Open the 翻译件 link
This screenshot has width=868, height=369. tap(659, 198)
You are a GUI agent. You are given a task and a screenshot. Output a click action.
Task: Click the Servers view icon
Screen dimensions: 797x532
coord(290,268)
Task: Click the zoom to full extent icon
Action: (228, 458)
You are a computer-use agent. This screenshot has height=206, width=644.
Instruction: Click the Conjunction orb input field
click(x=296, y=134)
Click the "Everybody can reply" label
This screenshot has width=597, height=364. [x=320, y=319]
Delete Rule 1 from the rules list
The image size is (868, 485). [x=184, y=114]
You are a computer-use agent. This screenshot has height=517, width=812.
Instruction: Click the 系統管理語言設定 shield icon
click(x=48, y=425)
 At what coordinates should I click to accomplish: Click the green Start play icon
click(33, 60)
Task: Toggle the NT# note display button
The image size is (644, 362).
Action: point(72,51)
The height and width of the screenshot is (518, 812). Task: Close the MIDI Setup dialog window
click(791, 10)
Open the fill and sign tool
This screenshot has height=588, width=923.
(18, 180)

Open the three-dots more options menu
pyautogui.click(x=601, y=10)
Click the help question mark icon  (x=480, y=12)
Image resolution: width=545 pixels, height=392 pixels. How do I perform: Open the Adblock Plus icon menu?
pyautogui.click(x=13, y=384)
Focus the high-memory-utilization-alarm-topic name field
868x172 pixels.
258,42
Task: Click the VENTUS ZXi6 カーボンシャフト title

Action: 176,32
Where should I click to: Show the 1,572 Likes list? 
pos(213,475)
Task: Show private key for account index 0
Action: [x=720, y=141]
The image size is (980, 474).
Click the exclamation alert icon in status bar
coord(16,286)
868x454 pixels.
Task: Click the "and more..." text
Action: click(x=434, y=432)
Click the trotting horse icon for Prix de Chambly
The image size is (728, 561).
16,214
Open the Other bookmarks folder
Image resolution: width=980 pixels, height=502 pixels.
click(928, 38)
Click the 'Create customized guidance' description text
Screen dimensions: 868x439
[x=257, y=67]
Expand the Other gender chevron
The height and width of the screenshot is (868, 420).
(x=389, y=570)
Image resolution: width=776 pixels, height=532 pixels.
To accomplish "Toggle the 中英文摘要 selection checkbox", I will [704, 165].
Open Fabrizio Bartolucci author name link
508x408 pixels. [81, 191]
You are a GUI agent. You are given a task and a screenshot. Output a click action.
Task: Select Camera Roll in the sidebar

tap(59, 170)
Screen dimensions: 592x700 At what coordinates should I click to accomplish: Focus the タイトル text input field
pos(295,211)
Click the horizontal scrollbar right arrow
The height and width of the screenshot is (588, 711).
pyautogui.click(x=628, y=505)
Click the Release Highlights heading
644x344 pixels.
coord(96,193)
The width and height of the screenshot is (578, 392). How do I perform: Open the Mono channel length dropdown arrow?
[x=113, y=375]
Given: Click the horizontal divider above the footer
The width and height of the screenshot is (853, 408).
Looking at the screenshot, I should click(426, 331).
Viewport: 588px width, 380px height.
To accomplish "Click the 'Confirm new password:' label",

::::

Read through the data and copy every line where "Other" shows up.

Open the Other bookmarks folder
Expand the Other gender chevron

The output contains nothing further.